I do agree, on the whole I think this is for the best, but one should not forget about Sturgeon’s law, “ninety percent of everything is crap.” I can say that I do seek the best out there, however, many do fall for the trash that is also out there.
You showed that there are negative consequences to publishing crap. You did not show that there are negative consequences to publishing something that goes against the ‘progressive consensus’ but is not crap.
Nope. Re-read for comprehension.
Thanks for the replies re: culture—food for thought against my anecdatum.

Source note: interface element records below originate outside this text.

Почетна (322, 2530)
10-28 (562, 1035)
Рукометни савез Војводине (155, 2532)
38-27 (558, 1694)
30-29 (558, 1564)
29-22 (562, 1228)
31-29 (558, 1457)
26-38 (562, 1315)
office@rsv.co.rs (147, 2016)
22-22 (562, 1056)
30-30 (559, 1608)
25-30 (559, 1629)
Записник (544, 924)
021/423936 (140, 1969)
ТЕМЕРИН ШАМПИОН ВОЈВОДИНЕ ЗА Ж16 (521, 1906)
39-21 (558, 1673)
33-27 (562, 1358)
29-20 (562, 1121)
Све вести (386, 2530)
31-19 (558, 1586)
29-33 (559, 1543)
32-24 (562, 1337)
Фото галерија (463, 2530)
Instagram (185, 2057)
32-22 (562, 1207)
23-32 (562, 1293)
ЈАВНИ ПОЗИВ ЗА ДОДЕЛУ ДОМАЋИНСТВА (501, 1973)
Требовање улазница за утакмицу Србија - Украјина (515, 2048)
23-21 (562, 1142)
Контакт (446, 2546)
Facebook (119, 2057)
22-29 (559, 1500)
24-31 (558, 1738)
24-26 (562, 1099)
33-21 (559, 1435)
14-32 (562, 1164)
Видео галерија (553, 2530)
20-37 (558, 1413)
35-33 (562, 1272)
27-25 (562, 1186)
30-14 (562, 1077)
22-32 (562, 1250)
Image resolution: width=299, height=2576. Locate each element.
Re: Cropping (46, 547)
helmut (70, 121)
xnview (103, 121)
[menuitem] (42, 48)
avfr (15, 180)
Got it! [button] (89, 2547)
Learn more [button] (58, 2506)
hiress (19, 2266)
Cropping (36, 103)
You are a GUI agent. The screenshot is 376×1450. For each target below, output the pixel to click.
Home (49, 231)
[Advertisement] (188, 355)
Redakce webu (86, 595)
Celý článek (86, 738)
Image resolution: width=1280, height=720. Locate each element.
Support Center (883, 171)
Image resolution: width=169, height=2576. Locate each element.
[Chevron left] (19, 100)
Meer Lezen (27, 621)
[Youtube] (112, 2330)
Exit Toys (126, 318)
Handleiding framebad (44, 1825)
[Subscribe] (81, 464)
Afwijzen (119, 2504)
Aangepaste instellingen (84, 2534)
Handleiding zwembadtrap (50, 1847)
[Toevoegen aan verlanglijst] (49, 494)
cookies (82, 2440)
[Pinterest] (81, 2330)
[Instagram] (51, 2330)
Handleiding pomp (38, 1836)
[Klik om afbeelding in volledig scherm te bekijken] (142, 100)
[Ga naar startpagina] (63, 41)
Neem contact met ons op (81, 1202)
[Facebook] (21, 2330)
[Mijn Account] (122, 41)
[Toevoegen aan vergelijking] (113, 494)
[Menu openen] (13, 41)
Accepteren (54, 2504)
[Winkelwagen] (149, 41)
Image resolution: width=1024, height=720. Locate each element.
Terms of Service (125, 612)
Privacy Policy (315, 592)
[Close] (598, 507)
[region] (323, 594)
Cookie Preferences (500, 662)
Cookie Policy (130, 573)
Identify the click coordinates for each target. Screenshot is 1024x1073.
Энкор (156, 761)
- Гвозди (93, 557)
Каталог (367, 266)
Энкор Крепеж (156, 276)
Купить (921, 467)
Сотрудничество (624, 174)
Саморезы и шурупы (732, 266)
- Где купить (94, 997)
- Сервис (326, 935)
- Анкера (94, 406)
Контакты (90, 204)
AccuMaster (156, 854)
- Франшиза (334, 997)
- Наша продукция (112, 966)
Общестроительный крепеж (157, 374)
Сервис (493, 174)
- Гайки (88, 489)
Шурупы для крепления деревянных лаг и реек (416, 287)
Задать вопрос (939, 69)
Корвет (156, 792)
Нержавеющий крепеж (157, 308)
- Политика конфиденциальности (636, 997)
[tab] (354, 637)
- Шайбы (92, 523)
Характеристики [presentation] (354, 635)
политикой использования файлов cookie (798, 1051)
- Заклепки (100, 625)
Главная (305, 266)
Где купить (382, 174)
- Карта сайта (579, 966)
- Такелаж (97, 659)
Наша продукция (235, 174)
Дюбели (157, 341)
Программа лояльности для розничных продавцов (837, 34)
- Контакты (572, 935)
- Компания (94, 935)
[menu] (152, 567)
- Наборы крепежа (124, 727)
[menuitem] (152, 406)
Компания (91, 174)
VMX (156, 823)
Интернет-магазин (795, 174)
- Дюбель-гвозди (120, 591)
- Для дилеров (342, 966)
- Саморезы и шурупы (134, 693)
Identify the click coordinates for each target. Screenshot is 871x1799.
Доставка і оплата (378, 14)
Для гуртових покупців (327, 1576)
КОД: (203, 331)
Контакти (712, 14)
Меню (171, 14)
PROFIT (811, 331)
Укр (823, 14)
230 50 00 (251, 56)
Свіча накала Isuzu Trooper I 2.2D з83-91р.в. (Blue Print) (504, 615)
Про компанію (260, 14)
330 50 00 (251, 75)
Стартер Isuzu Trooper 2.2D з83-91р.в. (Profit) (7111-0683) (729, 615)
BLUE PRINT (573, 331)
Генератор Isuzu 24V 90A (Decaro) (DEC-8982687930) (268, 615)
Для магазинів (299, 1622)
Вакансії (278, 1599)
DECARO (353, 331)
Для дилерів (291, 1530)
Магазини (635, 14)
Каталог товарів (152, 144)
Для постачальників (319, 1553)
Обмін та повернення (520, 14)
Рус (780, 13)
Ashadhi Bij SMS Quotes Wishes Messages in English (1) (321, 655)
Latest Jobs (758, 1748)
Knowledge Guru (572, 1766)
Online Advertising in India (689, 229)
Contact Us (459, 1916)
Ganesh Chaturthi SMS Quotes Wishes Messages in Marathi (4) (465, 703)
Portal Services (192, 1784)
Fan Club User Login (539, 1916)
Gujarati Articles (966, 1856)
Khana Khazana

It wasn’t crap. From the first article:
Roberta Sinatra, a scholar at the IT University of Copenhagen, uses big data to study publication, citation, mentorship, and success in science. She says that the methods used in the study, although flawed, are fairly standard in this field. The lack of gender information is a limitation of the dataset, but the algorithms are about 80 percent accurate, and questions about gender bias couldn’t begin to be addressed without this approach, she says. She commends the researchers for taking the extra step to do a survey to confirm that the authorship patterns do in fact reflect some measure of mentorship, but suggests that “chaperone,” rather than “mentor,” could be a more apt description of that relationship. Sinatra herself used that term in a 2018 study on publishing in high impact journals because, she says, the authorship patterns don’t reveal anything about the quality of mentorship.
Citations as success
“Overall, it’s a very thorough and comprehensive analysis,” Sinatra says, adding that she felt some of the methodological criticisms were unfair because the approaches are fairly standard in the field known as the science of science. But she agrees with critics who say the researchers should have been more careful in their interpretation of the results. “The interpretation starts from the idea that scientists have to achieve a higher number of citations. I think that is not a good starting point,” she says. “The idea that the goal of mentorship is to maximize the impact of citations later in a protégé’s career is a very shaky target.”
The study was fine, it was only the interpretation they made of the results that was dubious. But people made unfair criticisms of the methodology anyway out of a desire to discredit it. That’s not the right way to do science.